The growing interest in complex decision-making and language modeling problems highlights the importance of sample-efficient learning over very long horizons. This work takes a step in this direction by investigating contextual linear bandits where the current reward depends on at most $s$ prior actions and contexts (not necessarily consecutive), up to a time horizon of $h$. In order to avoid polynomial dependence on $h$, we propose new algorithms that leverage sparsity to discover the dependence pattern and arm parameters jointly. We consider both the data-poor ($T<h$) and data-rich ($T\ge h$) regimes, and derive respective regret upper bounds $\tilde O(d\sqrt{sT} +\min\{ q, T\})$ and $\tilde O(\sqrt{sdT})$, with sparsity $s$, feature dimension $d$, total time horizon $T$, and $q$ that is adaptive to the reward dependence pattern. Complementing upper bounds, we also show that learning over a single trajectory brings inherent challenges: While the dependence pattern and arm parameters form a rank-1 matrix, circulant matrices are not isometric over rank-1 manifolds and sample complexity indeed benefits from the sparse reward dependence structure. Our results necessitate a new analysis to address long-range temporal dependencies across data and avoid polynomial dependence on the reward horizon $h$. Specifically, we utilize connections to the restricted isometry property of circulant matrices formed by dependent sub-Gaussian vectors and establish new guarantees that are also of independent interest.

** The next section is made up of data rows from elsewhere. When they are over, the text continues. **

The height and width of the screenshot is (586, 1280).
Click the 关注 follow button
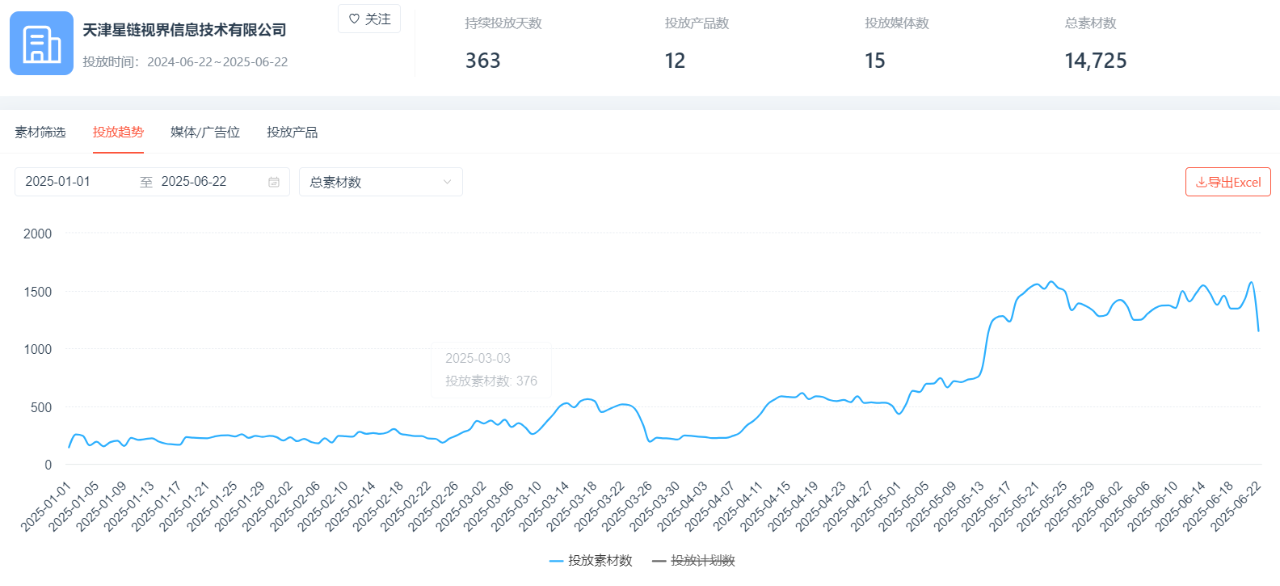(369, 19)
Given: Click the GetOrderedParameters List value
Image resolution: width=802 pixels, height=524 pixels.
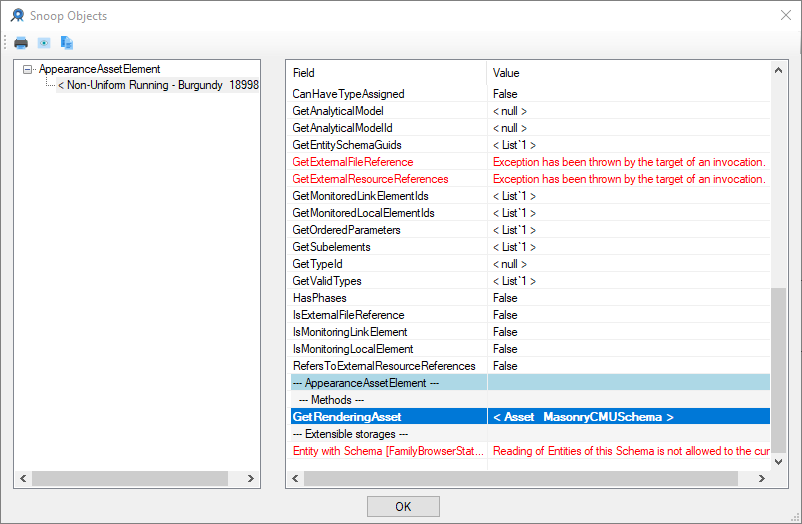Looking at the screenshot, I should [x=514, y=230].
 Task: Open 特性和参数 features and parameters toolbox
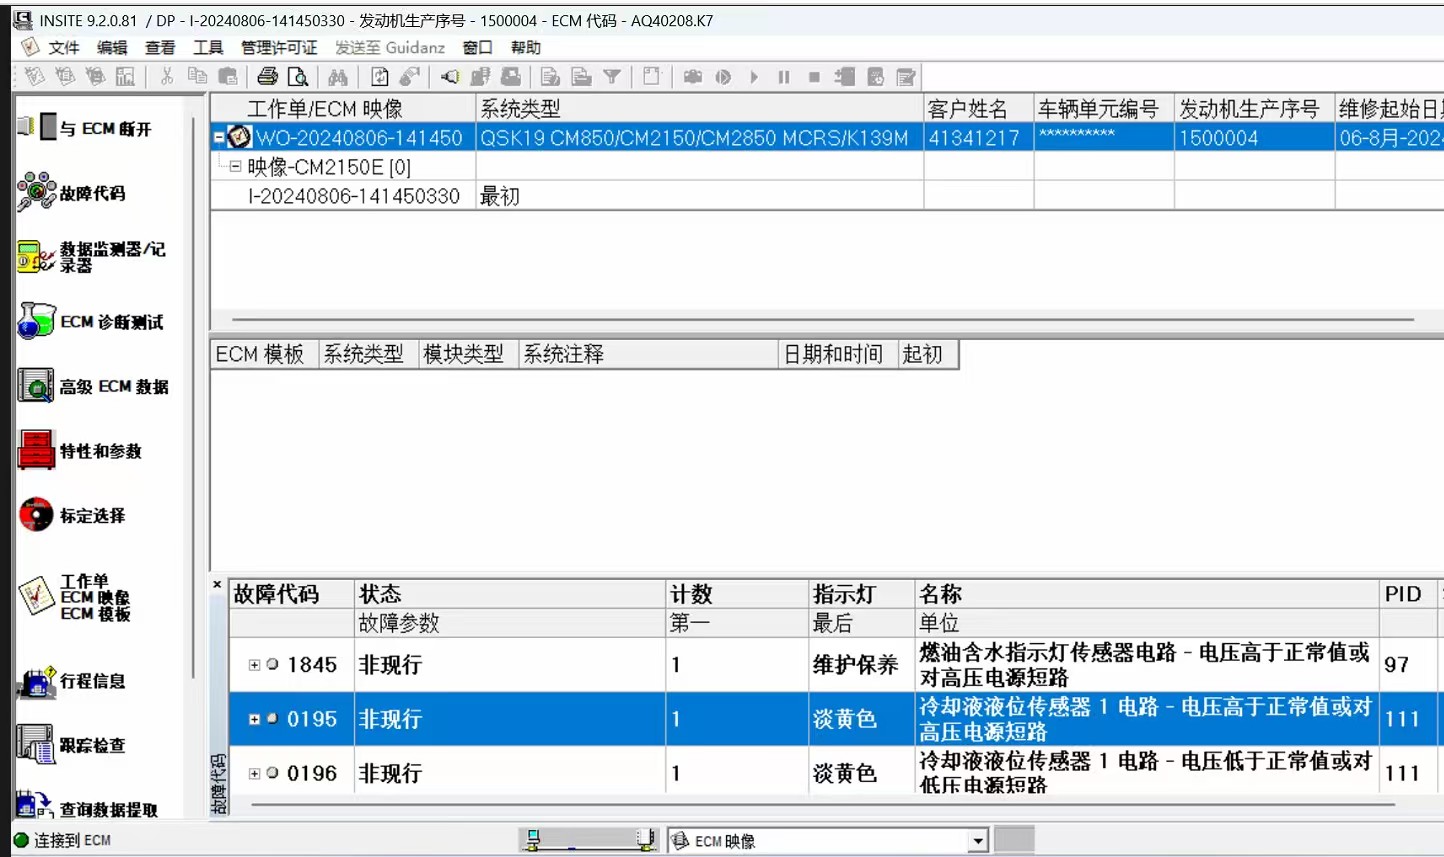pyautogui.click(x=36, y=451)
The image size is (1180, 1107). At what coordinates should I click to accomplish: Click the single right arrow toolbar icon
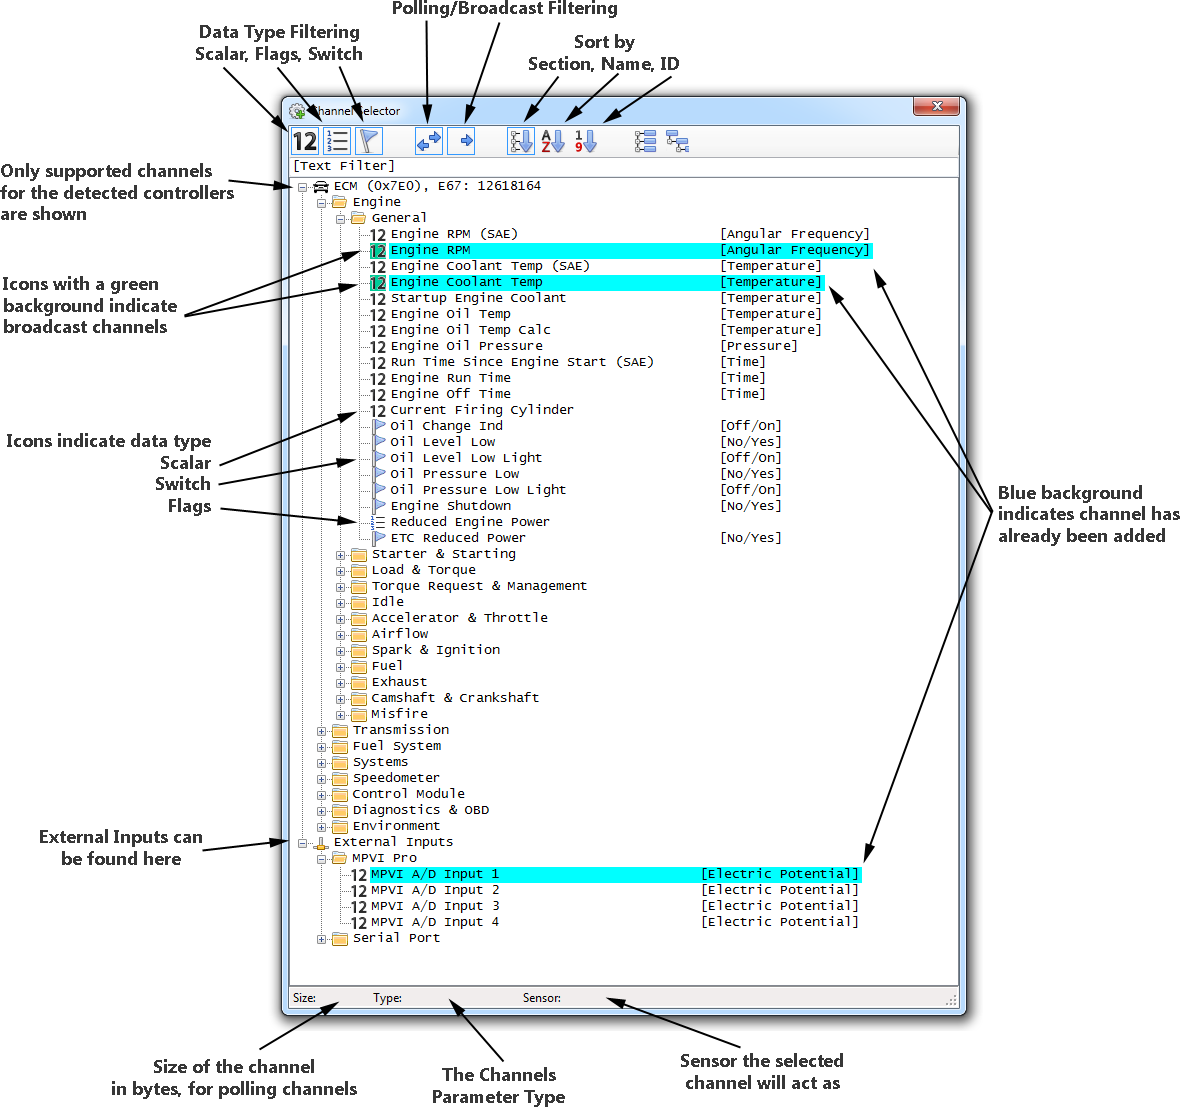pos(461,141)
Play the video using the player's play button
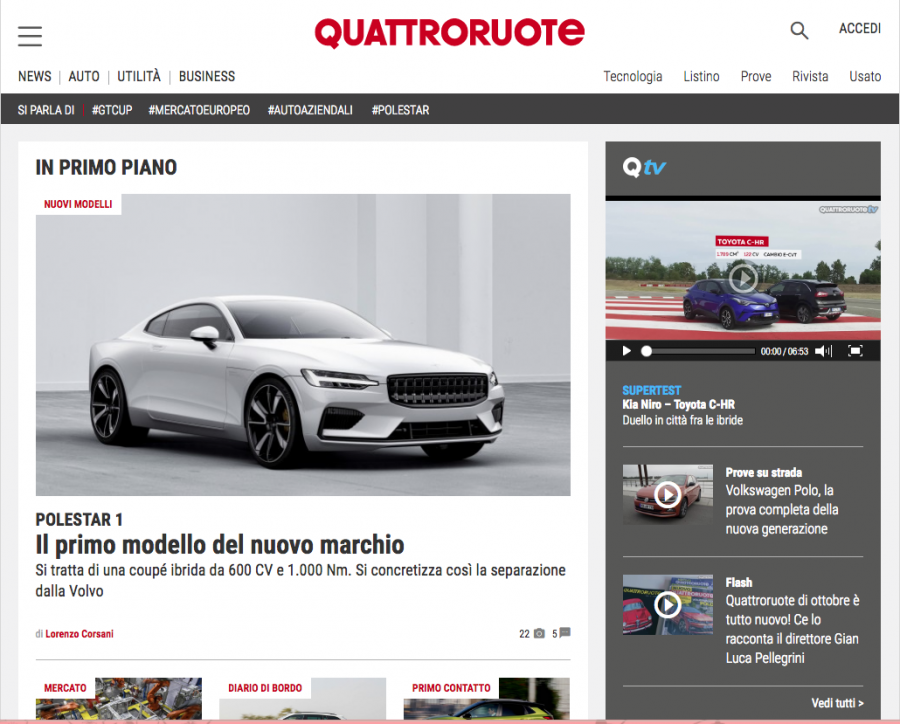Screen dimensions: 900x724 tap(627, 351)
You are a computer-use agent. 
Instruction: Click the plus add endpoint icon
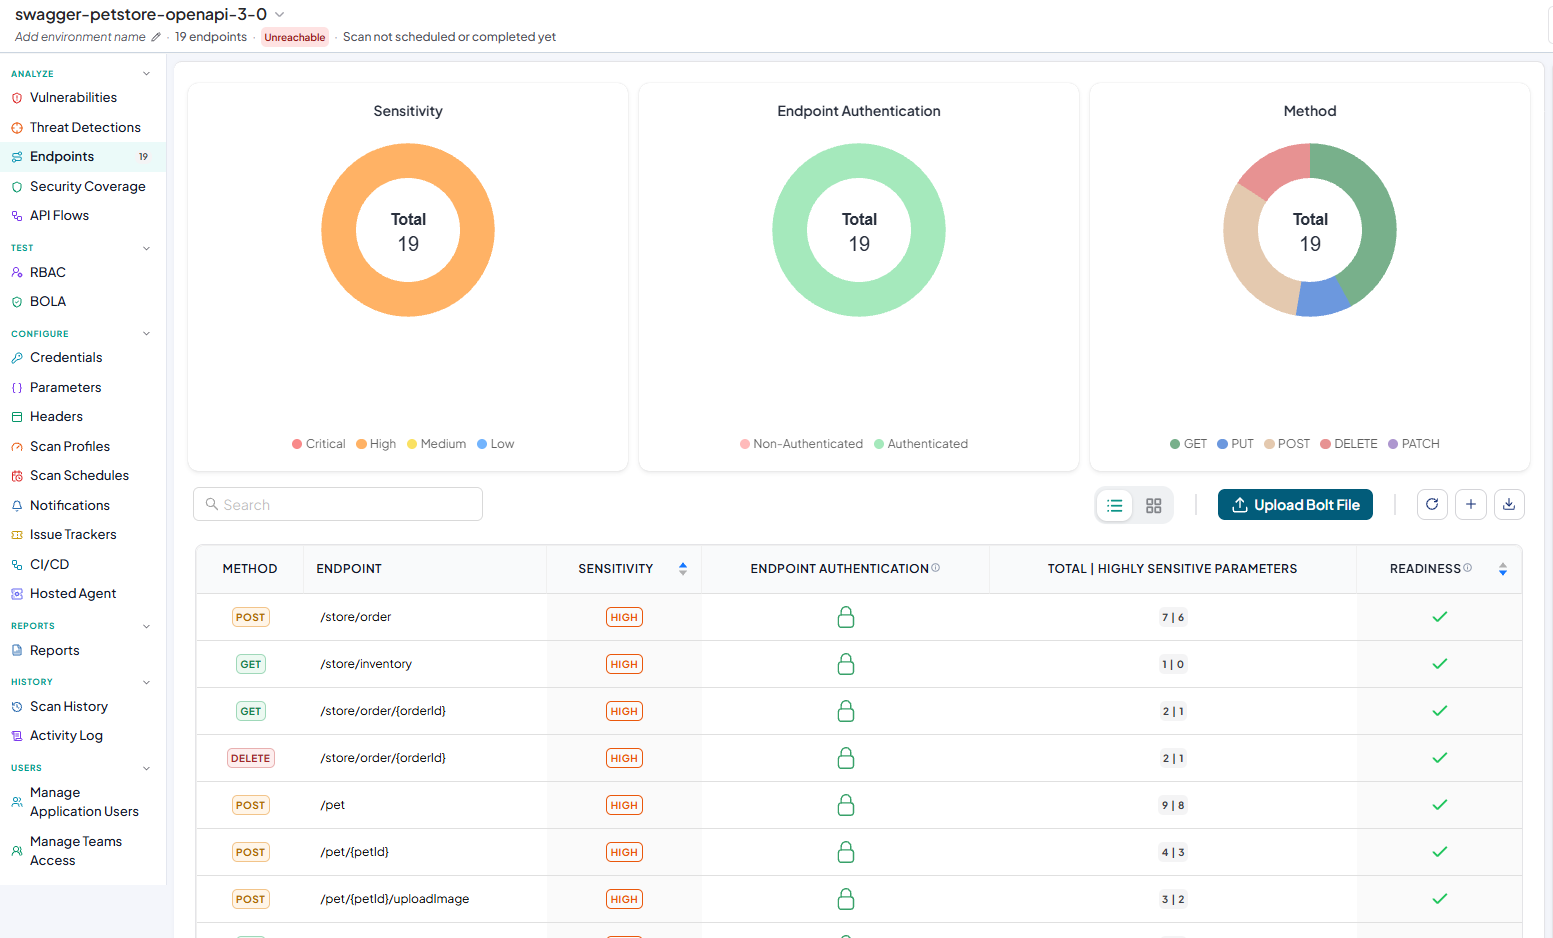pyautogui.click(x=1471, y=505)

翻译：复杂决策与语言建模问题的日益关注凸显了在极长时域上进行样本高效学习的重要性。本文通过研究当前回报依赖于最多$s$个先前动作与上下文（无需连续）且时间跨度达$h$的上下文线性赌博机问题，在此方向迈出一步。为避免对$h$的多项式依赖，我们提出利用稀疏性联合发现依赖模式与臂参数的新算法。我们分别考虑数据稀缺（$T<h$）与数据充足（$T\ge h$）两种场景，推导出相应的遗憾上界$\tilde O(d\sqrt{sT} +\min\{ q, T\})$和$\tilde O(\sqrt{sdT})$，其中$s$为稀疏度，$d$为特征维度，$T$为总时间跨度，$q$为自适应于回报依赖模式的参数。与上界互补的是，我们证明基于单条轨迹的学习具有内在挑战：尽管依赖模式与臂参数构成秩-1矩阵，但循环矩阵在秩-1流形上并非等距映射，样本复杂度确实受益于稀疏回报依赖结构。本文研究需要新的分析框架以处理跨数据的长程时间依赖问题，并避免对回报时域$h$的多项式依赖。具体而言，我们利用依赖子高斯向量构成的循环矩阵的受限等距性质，建立了具有独立理论意义的全新保证。